Im Wohnkomplex "Lange Lene" in Leipzig werden rund 200 Senioren gegen Corona geimpft. Das Projekt könnte als Vorbild für andere mobile Impfmöglichkeiten werden.

Gut 200 über 80-Jährige aus dem längsten Plattenbau Deutschlands in Leipzig werden am Samstag in ihrem Wohnkomplex geimpft. Es handelt sich um einen Testlauf in einer Anlage, in der viele ältere Menschen wohnen, wie das Deutsche Rote Kreuz (DRK) mitteilte. "Die Impfungen werden so koordiniert wie in stationären Pflegeeinrichtungen, mit mobilen Impfteams", sagte der Sprecher des DRK in Sachsen, Kai Kranich.

Die Menschen erhalten die Impfung laut DRK in einem Gemeinschaftsraum des Wohnblocks.

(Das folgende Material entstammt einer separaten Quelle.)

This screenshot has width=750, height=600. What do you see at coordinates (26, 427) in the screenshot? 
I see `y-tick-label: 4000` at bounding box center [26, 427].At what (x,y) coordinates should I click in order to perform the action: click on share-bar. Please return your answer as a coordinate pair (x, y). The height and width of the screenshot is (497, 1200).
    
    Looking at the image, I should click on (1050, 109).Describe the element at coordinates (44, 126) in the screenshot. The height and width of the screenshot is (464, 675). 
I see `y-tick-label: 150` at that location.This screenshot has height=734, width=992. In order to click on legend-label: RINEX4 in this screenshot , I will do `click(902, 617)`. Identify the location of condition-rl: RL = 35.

Somit müssen die Senioren und Seniorinnen nicht den Weg ins Impfzentrum auf der Neuen Messe in Kauf nehmen. "Der Testlauf ist Teil der strategischen Weiterentwicklung der Impfkampagne in Sachsen", erläuterte Kranich. Zuvor hatte die "Leipziger Volkszeitung" darüber berichtet.

Vorreiter für flexible Impfmöglichkeiten?

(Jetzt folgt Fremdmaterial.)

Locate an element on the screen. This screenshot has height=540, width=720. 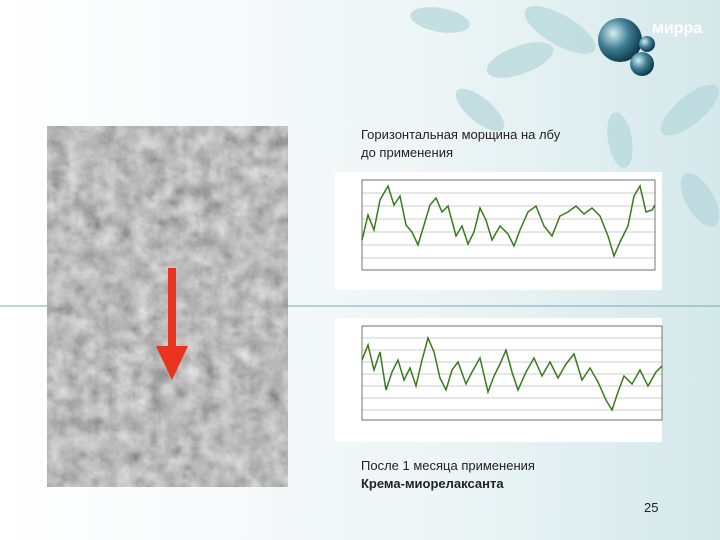
logo-balls is located at coordinates (626, 47).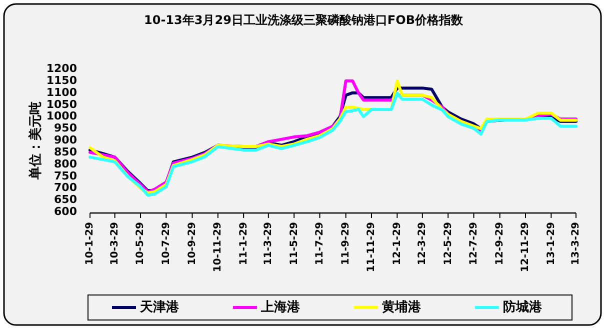  I want to click on y-tick-label: 800, so click(66, 164).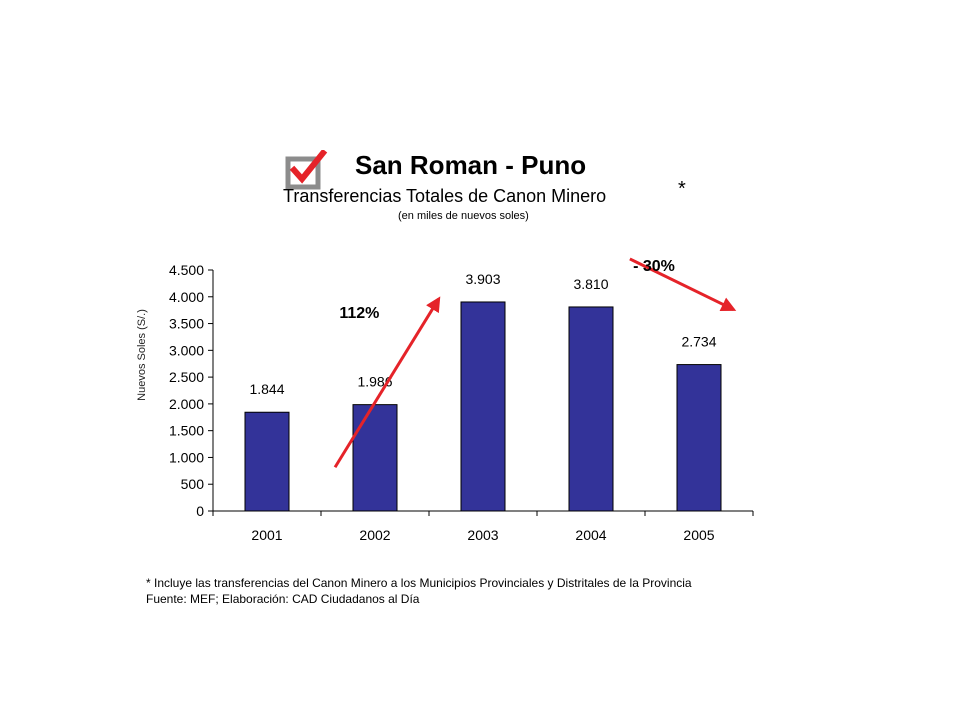  Describe the element at coordinates (186, 404) in the screenshot. I see `y-tick-label: 2.000` at that location.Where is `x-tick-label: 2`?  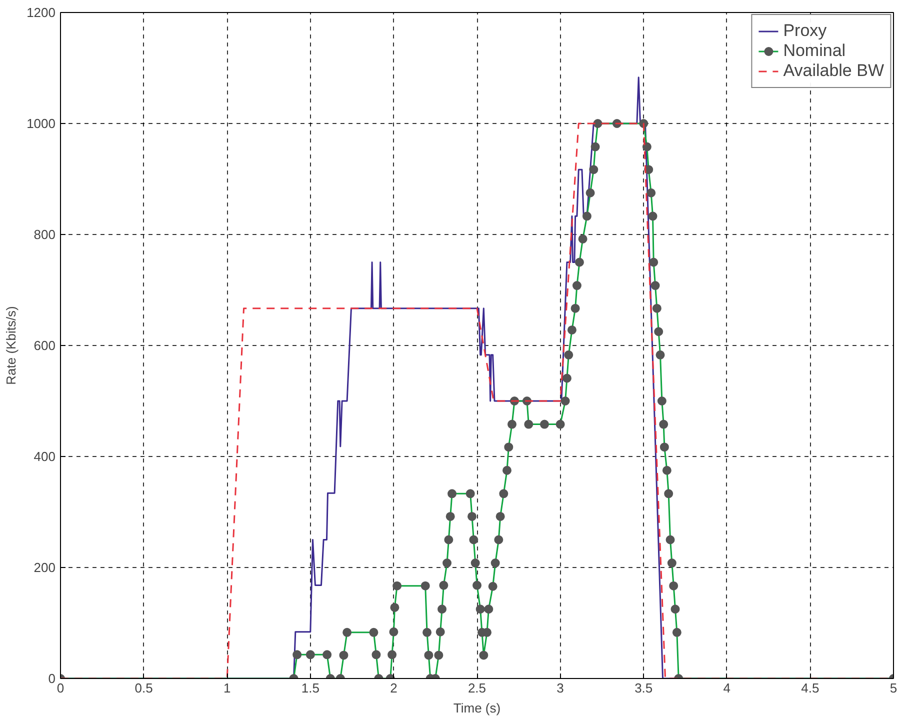
x-tick-label: 2 is located at coordinates (394, 688).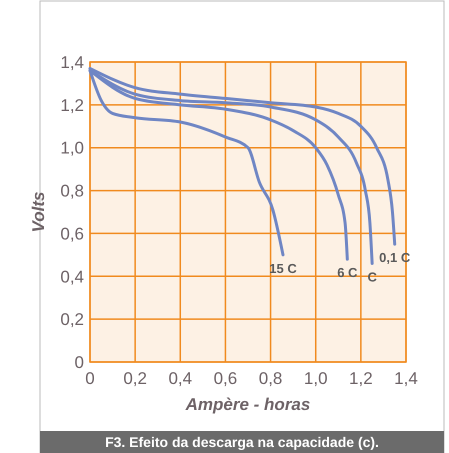 The width and height of the screenshot is (449, 453). Describe the element at coordinates (135, 378) in the screenshot. I see `x-tick-label: 0,2` at that location.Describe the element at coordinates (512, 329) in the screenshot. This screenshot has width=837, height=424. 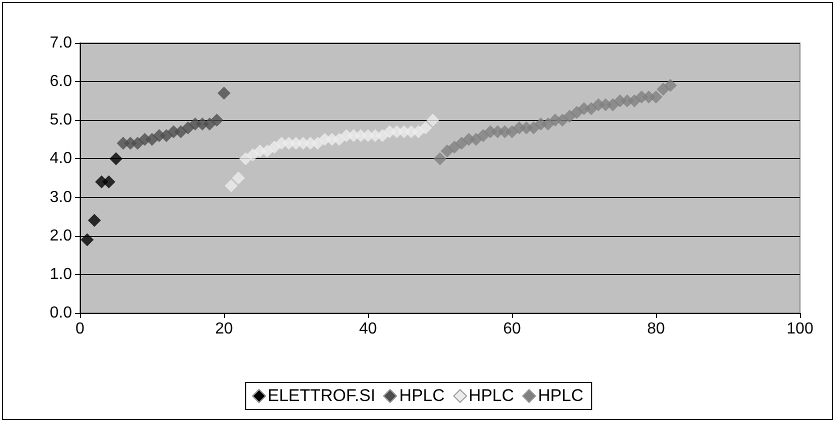
I see `x-tick-label: 60` at that location.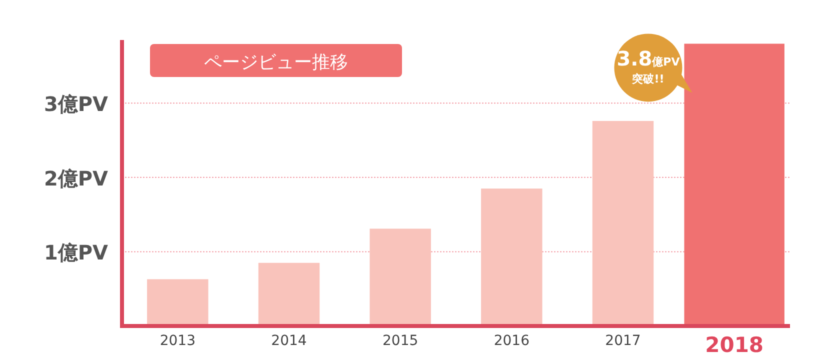  What do you see at coordinates (623, 341) in the screenshot?
I see `x-tick-label: 2017` at bounding box center [623, 341].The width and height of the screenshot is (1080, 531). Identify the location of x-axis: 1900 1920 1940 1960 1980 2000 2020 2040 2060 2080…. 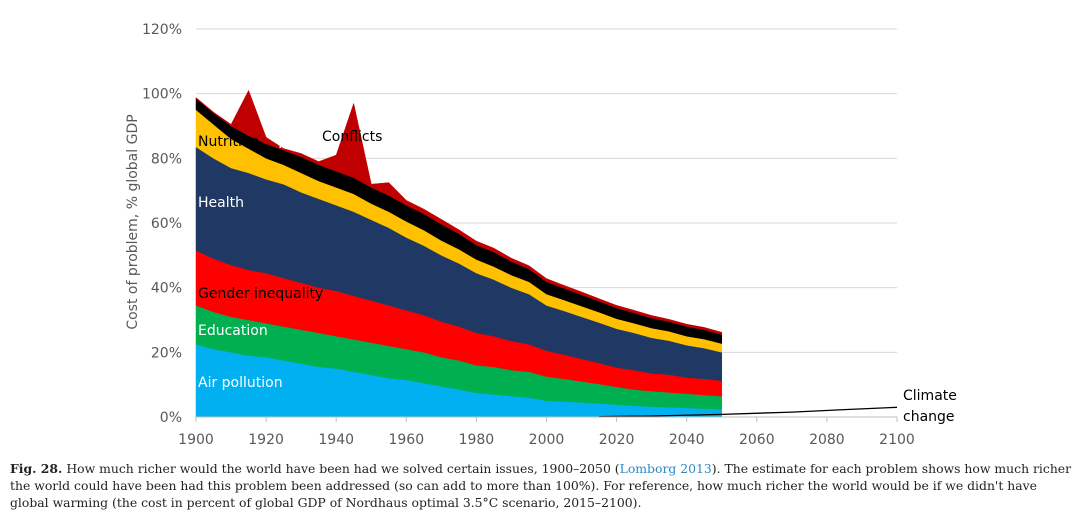
(546, 432).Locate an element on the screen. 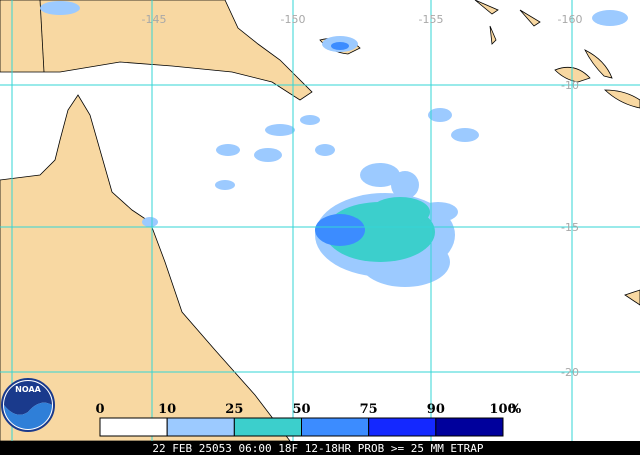  lon-label: -155 is located at coordinates (432, 20).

Der Leipziger Seniorenbeirat und der Verein Alter, Leben und Gesundheit hatten sich für die Impfungen eingesetzt. "Viele der allein lebenden über 80-Jährigen können nicht zu den Impfzentren kommen. Daher haben wir das DRK die Stadt um Unterstützung gebeten", erläuterte die Vorsitzende, Gothild Lieber. Das Projekt des Vereins sieht vor, in ganz Leipzig mehr mobile und flexible Impfmöglichkeiten im Wohnumfeld von zu Hause lebenden Senioren im höheren Alter zu schaffen. "Wir hoffen, dass alles gut abläuft und das Modell ausgeweitet wird."

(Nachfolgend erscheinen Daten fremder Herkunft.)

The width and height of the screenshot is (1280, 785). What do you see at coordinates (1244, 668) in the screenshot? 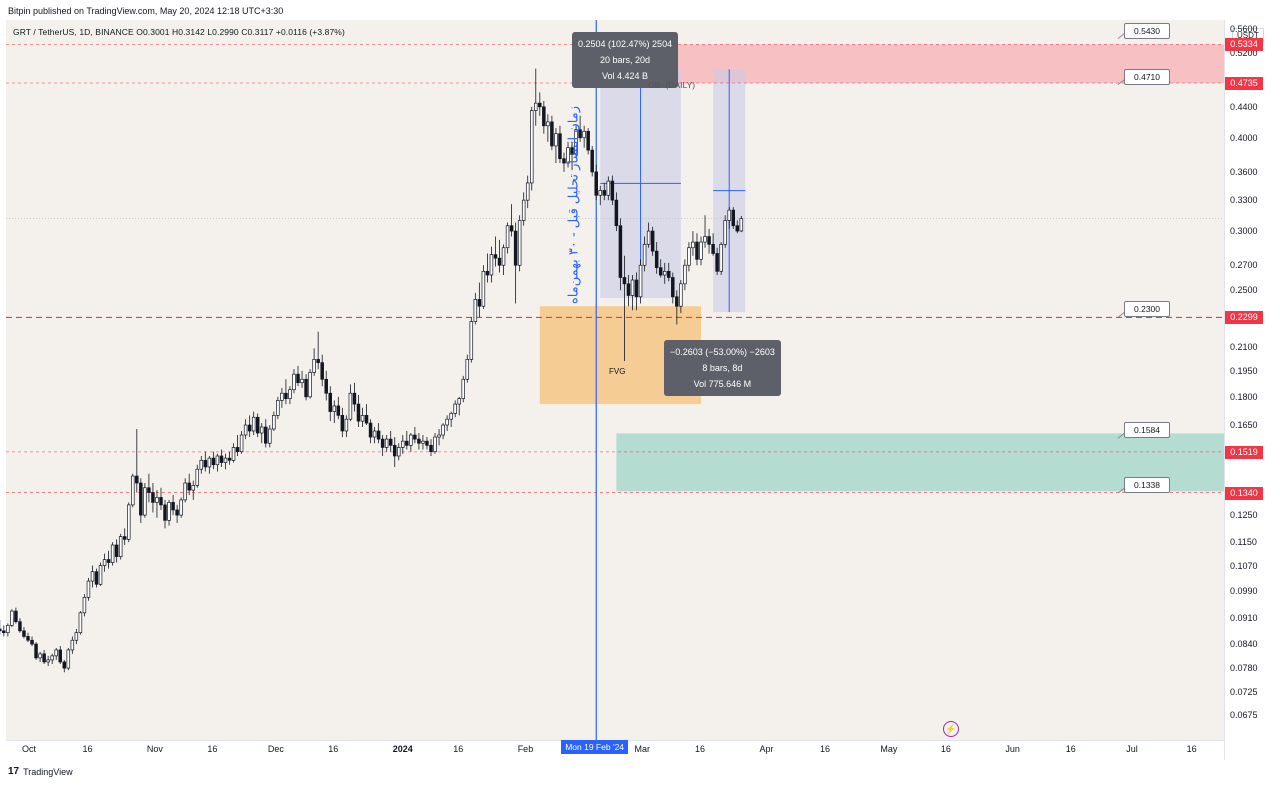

In dem 1968 fertiggestellten, 335 Meter langen, Plattenbau leben etwa 1.300 Menschen. Er wird "Lange Lene" genannt – nach der Straße, an der er liegt: die Lene-Voigt-Straße im Leipziger Stadtteil Probstheida. Im Inneren verbindet ein Mittelgang die Wohnungen der vier Hauseingänge miteinander. Man kann von vorne bis hinten durchlaufen, was knapp fünf Minuten dauert.